§ Text segment:
# normal dulling?



## slowtyper (Jul 7, 2011)

Lately I have been using my yoshihiro carbon usuba a lot. I sharpen it until it can push cut regular paper and feels very sharp. I put on a microbevel with just a few strokes and I can see that bevel glint in the light.

Now I am doing katsuramuki and after a few cucumber the knife is noticeably duller. Same with shaving green onions, after a single bunch of onions I can feel it is duller. Need to strop and all is right. Wire edge? I thought the microbevel should take care of that. I mean it isn't dull, still sharp but not as razor sharp as when I start. This can't be normal can it? Could my microbevel be too small to be effective? Would another stone help? Currently use bester1200 and arashiyama6000


----------



## JBroida (Jul 7, 2011)

roughly what angle are you doing the microbevel at? how does the ura look? Are you using a flat grind on the bevel or is it more hamagurbia? Do you do anything to clean up the edge for burrs/ wire edge after putting on the microbevel? Is there a chance you are rounding the edge on your strops? What stropping compounds are you using?


----------



## tk59 (Jul 7, 2011)

You can still get a wire edge after you put a micro but I usually don't get this sort of problem on carbon. How much pressure are you applying when you put the micro? It should be pretty light. If you deform the edge too much while applying the microbevel, you may form another wire edge.

§ Directions:
Answer these questions about the knife-dulling thread, one per line:
1. Which two sharpening stones does slowtyper currently use?
2. What was slowtyper doing when the knife became noticeably duller after a few cucumbers?
3. How much pressure does tk59 say to apply when putting on the microbevel?

§ Data section:
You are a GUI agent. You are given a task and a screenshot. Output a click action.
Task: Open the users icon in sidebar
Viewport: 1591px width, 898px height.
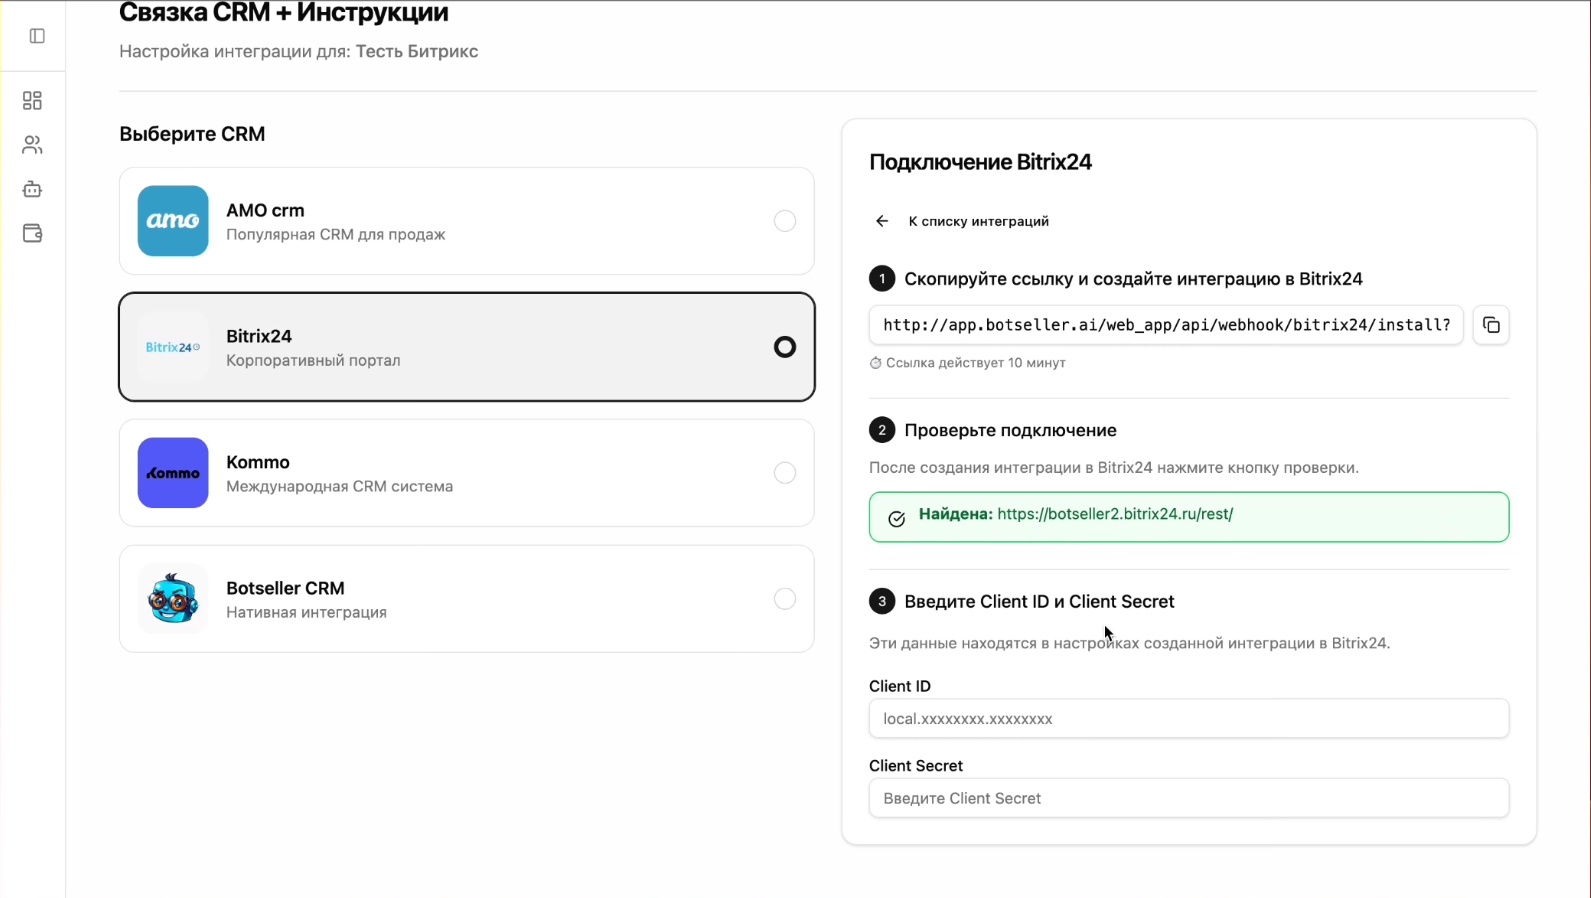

§ Exercise output:
1. A Bester 1200 and an Arashiyama 6000.
2. Katsuramuki.
3. Pretty light pressure.